Greek History

History of Creighton Greeks
Creighton was the first Jesuit University to have Greek Fraternities. The Greek community began at Creighton with the founding of local fraternities and sororities. Kappa Pi Delta was founded in 1921. The first National Sorority was Kappa Beta Gamma founded in 1948. During the 60's, 70's & 80's the majority of Creighton's Greek community was founded. Current chapters and governing bodies are bolded.

Panhellenic Council

1922

Theta Phi Alpha

1952

Alpha Sigma Alpha

1954

Delta Zeta

1962

Phi Kappa Psi

1965

Sigma Alpha Epsilon

1968

Delta Sigma Pi

1969

Delta Chi

1969

Interfraternity Council

1970

Pi Kappa Alpha

1976

Sigma Nu

1976

Sigma Sigma Sigma

1977

Alpha Gamma Delta

1980

Sigma Phi Epsilon

1986

Gamma Phi Beta

1986

Pi Beta Phi

1994

Phi Delta Theta

1995

Lambda Theta Nu

2003

Kappa Kappa Gamma

2004

Delta Delta Delta

2010

Beta Theta Pi

2011

Alpha Phi

2012

 

History of Greeks in the United States

Fraternities are uniquely American. The first fraternity began at the College of William and Mary in Williamsburg, Virginia, on December 5, 1776, when a group of students formed a secret society which they called Phi Beta Kappa, after the first initials of their Greek motto: "love of wisdom, the guide of life." Due to the rigid structure at education during this time the social aspect of the fraternity was used to develop friendships and recreation. Phi Beta Kappa existed as a social group for the first 50 years of its life, and chapters were established at other institutions, including Harvard, Yale, and Dartmouth. It did not become the scholastic honor society until the 1820's.

American fraternities were created as social organizations and they retain this characteristic to the present day. The social purpose of Phi Beta Kappa set the tone and instituted many of the characteristics which are considered "typical of fraternities: a Greek-letter name, a Greek motto, an oath of secrecy, a badge, a ritual, a seal, and a secret grip or handshake." Undoubtedly, the Greek motto and Greek name arose from the fact that  students studied Greek as an academic requirement.
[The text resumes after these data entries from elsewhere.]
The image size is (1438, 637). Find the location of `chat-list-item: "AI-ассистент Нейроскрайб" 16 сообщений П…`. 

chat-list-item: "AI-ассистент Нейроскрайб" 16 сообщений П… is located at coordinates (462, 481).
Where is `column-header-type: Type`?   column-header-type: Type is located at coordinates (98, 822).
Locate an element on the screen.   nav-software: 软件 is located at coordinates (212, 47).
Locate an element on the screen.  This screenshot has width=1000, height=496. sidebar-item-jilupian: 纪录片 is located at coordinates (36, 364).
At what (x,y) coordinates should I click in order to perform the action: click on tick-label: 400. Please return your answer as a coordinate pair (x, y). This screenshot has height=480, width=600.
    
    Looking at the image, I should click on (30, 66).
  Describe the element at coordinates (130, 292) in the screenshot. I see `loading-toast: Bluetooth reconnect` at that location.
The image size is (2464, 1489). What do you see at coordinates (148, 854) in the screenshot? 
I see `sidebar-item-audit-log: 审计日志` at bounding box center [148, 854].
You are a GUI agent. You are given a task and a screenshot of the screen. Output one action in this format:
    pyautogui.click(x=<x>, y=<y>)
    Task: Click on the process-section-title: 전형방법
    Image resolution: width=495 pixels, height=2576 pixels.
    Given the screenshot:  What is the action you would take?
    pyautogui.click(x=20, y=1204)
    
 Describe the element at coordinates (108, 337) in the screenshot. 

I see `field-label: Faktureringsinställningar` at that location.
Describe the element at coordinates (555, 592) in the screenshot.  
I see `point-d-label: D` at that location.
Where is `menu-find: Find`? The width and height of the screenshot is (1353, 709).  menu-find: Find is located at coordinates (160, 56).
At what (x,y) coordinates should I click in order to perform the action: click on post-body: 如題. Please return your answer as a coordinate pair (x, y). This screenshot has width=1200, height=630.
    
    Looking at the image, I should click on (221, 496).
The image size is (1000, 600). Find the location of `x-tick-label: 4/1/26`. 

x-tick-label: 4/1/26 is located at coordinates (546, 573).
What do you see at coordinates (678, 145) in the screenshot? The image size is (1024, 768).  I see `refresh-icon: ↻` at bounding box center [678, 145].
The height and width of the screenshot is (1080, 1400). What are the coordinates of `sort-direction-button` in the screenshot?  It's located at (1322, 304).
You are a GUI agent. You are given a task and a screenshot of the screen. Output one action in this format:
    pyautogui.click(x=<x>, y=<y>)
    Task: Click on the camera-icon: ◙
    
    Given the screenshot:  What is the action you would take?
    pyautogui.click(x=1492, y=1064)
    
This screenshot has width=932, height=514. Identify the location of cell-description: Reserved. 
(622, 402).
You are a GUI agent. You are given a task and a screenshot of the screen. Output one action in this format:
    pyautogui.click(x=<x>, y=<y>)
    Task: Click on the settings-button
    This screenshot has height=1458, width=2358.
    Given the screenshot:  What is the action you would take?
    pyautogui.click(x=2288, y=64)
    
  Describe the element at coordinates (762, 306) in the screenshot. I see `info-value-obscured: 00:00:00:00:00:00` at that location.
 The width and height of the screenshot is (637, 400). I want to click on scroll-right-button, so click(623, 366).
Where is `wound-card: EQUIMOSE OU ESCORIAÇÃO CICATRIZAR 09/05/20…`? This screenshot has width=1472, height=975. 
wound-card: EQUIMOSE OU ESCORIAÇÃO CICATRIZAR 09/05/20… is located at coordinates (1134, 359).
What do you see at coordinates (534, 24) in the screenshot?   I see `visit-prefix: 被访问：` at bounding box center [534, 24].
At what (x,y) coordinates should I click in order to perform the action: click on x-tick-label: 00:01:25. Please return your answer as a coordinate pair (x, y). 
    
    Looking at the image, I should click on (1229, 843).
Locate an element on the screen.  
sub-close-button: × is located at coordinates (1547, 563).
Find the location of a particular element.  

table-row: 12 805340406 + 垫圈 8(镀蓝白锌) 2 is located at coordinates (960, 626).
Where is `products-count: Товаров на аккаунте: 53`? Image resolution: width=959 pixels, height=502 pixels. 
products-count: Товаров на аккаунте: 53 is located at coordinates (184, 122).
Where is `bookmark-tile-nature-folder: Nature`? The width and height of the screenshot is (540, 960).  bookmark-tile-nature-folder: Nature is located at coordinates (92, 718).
Many other groups were founded shortly thereafter. Of the 59 men's fraternities that are now members of the National Interfraternity Conference, 36 were founded in the 19th century. Shortly after the Civil War, women  began being admitted into college, and several women's fraternities appeared within a few months of each other. All of these groups were incorporated as "women's fraternities," because at that time the word "sorority" did not exist. This term was created for Gamma Phi Beta in 1874. By the turn of the century, ten women's fraternities had established themselves as national groups, and in 1902 they organized what is now called the National Panhellenic Conference. Today the conference has 26 member groups.

In 1909, 26 men's groups founded the National Interfraternity Conference and it now has a membership of 59 general fraternities. Only three of these fraternities are not designated by Greek names: Acacia, Farm House, and Triangle.

In the middle of the 19th century, a change occurred on the American campus that caused fraternities to acquire a secondary characteristic: the fraternity house. A number of institutions were unable to main­tain housing for their students. Consequently, campuses were ringed with boarding houses where students secured their own lodging and meals. By this time many chapters had grown too large to meet in a student's room and had started renting halls. The students' reaction to this was to lease, and finally build, their own homes. Thus the fraternity house came into existence.

Fraternities were created by students to fill a void in their lives, to foster friendships and personal development, to promote scholarship and service, and to provide an outlet for free expression. Few outsiders looked upon them then or now as agents for philanthropy, as instruments for self-improvement, or as training in leadership. Yet, that is what they have become through the friendships, the sociability, and the free expression. Chapters provides an excellent laboratory for leadership training because of the demands and details of running an organization of peers. This training includes attention to scholarship. Most fraternities require students to attain a satisfactory academic average before initiation.

Currently, all fraternities are going through a period of intense self-appraisal. All associations connected with fraternity management NIC, NPC, FEA, NPHC, NALFO and AFA are demanding an end to hazing and irresponsible social behavior. Although this will not be achieved overnight, signs of improvement are evident.